僕の隣の打席にガチャンとバッグを置いたのは、紛れもなく優輝だった。

「優輝、今日練習するって言ってた?」

「気分よ。気分」

ニヤっとして此方を振り向く姿に僕は先程の集中が一気に消沈してしまう。今日の優輝は白のポロシャツに赤色のミニスカートという性格とマッチしたラフな格好だ。優輝はこのパターンが好みらしい。

「何ボーとしてるのよ。聞いてる?」

「わ、悪い。考え事してた」

そういうと彼女は怒りもせず。

「何かあったら相談のるからね」

「それはこっちの台詞だ」

少しは格好良く返せただろうか。最近妙に敏感になっている気がする。わかったと優輝は頷き、即座に構えをとった。もう頭には完璧なイメージしかないだろう。眼には白い球しか写っていないだろう。球は美しいスイングと共に綺麗な放物線を描いて飛んで行く。この事を美しいというのだ。僕の中で最上級の表現である。距離は僕よりも少ない分コントロール性がある。僕も負けじと球を打つ。しかし、優輝には敵わない。左右のブレがない弾道はピンポイントで落下して行く。

「今日は少し腰が回ってないかも」

「そこは確かに俺も気になってた」

「じゃあ言ってくれればいいじゃん!」

「敢えて言わないってのもありじゃないかなと」

「酷い!ケチ!もう知らない!嫌い!」

そう言って、優輝は打席に戻る。やりすぎた。と言っても、彼女はチラチラこちらを見ているが、すぐに目線は緑以外何もない空中を指す。常に反省点を見つけ、即座に改善に当たる。

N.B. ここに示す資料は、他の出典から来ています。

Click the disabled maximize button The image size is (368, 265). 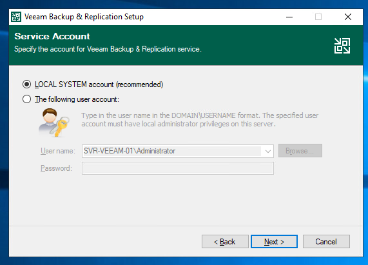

自分の理想像への最大の近道だ。優輝はそれを最も身近に感じ味方につけている。その後は無駄話もあったが、殆ど改善点の話をしたり、ビデオを撮って、動きを確認したりした。今度はちゃんとお互いがお互いの眼を見て語る。これは助けであり、協力だ。対抗じゃない。今日の練習では二つの改善点が上がった。一つは、クラブを振り下ろす時に腰がついてきていないこと。すなわち腰の回転だ。もう一つは、球を打った後に左腕が曲がってしまう。スイングを綺麗に見せ、安定させるという重要な役割がある。不覚にもそれらは治すのに少々時間が必要となりそうだ。一方の優輝は、改善点が目立つ所で一つ。フェースの固定ができていなかった。フェースの角度が一度でもずれると、距離が離れて行くにつれ、目標としていたポイントから左右にばらつきが出始め、更には球にかけようともしていない回転がかかりポイントから遠ざかって行く。極めて重要な改善点だ。練習は黙々と続く、同じ動作に思えるが、ミリ単位の調節、コンマ一秒単位の時間間隔、同じ動作は決して起こらない。その時、その状況での一打は極めて貴重なものだ。練習球が残りわずかになった時、優輝が問うた。

「なんで、このスポーツしてるんだろうね」

簡易で難解な質問だ。思わず唸る。

「結果、快感、楽観、言葉でまとめるのは難しいな」

「でも確実に快感はあるよね。緑の自然と呼吸を合わせ、包まれている感覚。わかる?私にはここまで自然に囲まれて長く続けられるスポーツはないと思うの」気がつくと、僕たちの周りの人気は静寂に変わっていた。だからこそ優輝の言葉は強く響く。

「お前には敵わないよ」

「あー!お前って言った!昨日言ったばかりじゃん!優輝って呼ぶこと。わかった?」

「はいはい優輝ちゃん」

「ムカつくからジュース奢り」

「そんな理不尽な」

(でもまあ今日ぐらいはいいや)

自販機に五百円玉を投入する。二人でお疲れ様と言葉を交わし合い、ペットボトルのキャップを開ける。

「そう言えば最近どうなの?」

「なんのことだよ」

「テストとかの話ー」

「平均点は七十点くらい。優輝は?」

「私は平均八十五かなー。あまり勉強した覚えないけどね」

「嘘つけ」

「嘘つけって言ったから嘘つきましたー!」

「やっぱり敵わん」

僕たちはドッと笑った。

空から沢山の星が僕たちを見ているような気がした。

今日が終わる。また一日が終わる。